▶ _WHAT THE TASK REQUIRES_
Give back the line below containing "Product Image Zoom (75, 1414)" and every later line, exactly.

══ LISTED RECORDS

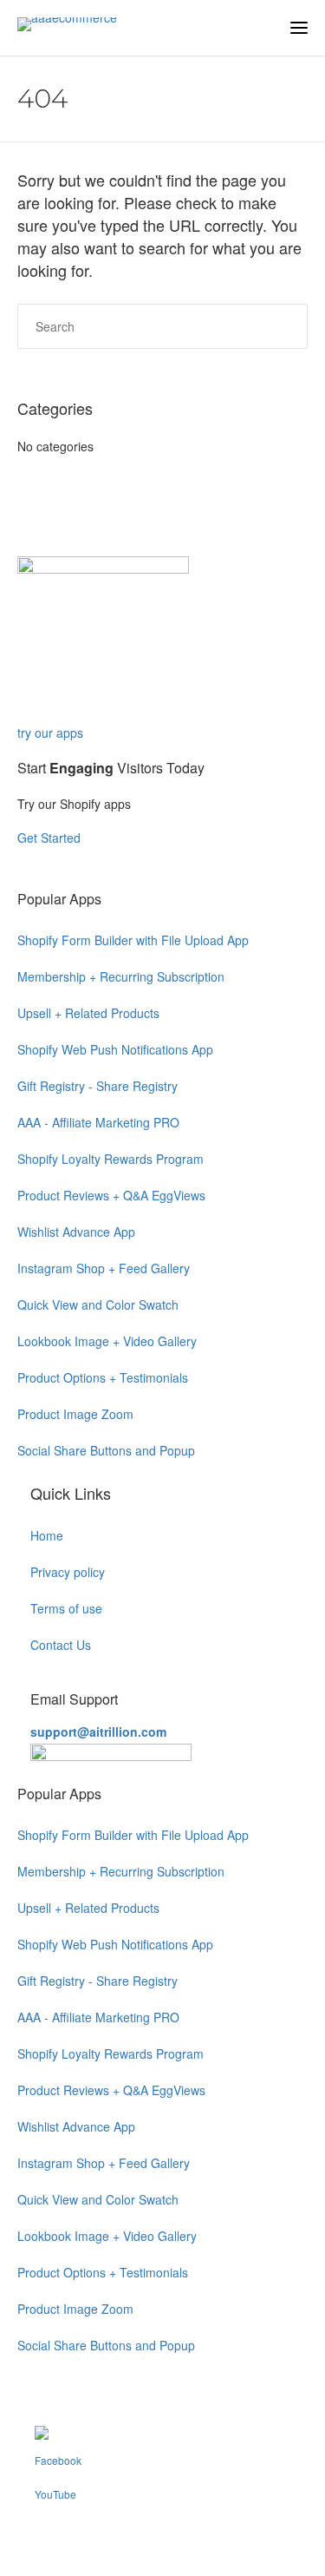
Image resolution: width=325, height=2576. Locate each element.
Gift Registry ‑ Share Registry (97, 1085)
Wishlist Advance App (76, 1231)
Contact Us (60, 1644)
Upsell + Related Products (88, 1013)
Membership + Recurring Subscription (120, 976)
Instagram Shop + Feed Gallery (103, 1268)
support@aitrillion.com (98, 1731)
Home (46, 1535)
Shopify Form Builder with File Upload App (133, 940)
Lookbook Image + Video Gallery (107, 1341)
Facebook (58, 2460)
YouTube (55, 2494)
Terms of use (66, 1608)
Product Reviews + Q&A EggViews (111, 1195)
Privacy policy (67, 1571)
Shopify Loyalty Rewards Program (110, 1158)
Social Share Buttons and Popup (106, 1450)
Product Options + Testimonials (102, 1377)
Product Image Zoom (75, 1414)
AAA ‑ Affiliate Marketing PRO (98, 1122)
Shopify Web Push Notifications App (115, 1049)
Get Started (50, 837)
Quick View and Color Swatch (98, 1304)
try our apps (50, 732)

════

▶ _WRITTEN RESPONSE_
Product Image Zoom (75, 1414)
AAA ‑ Affiliate Marketing PRO (98, 1122)
Shopify Web Push Notifications App (115, 1049)
Get Started (50, 837)
Quick View and Color Swatch (98, 1304)
try our apps (50, 732)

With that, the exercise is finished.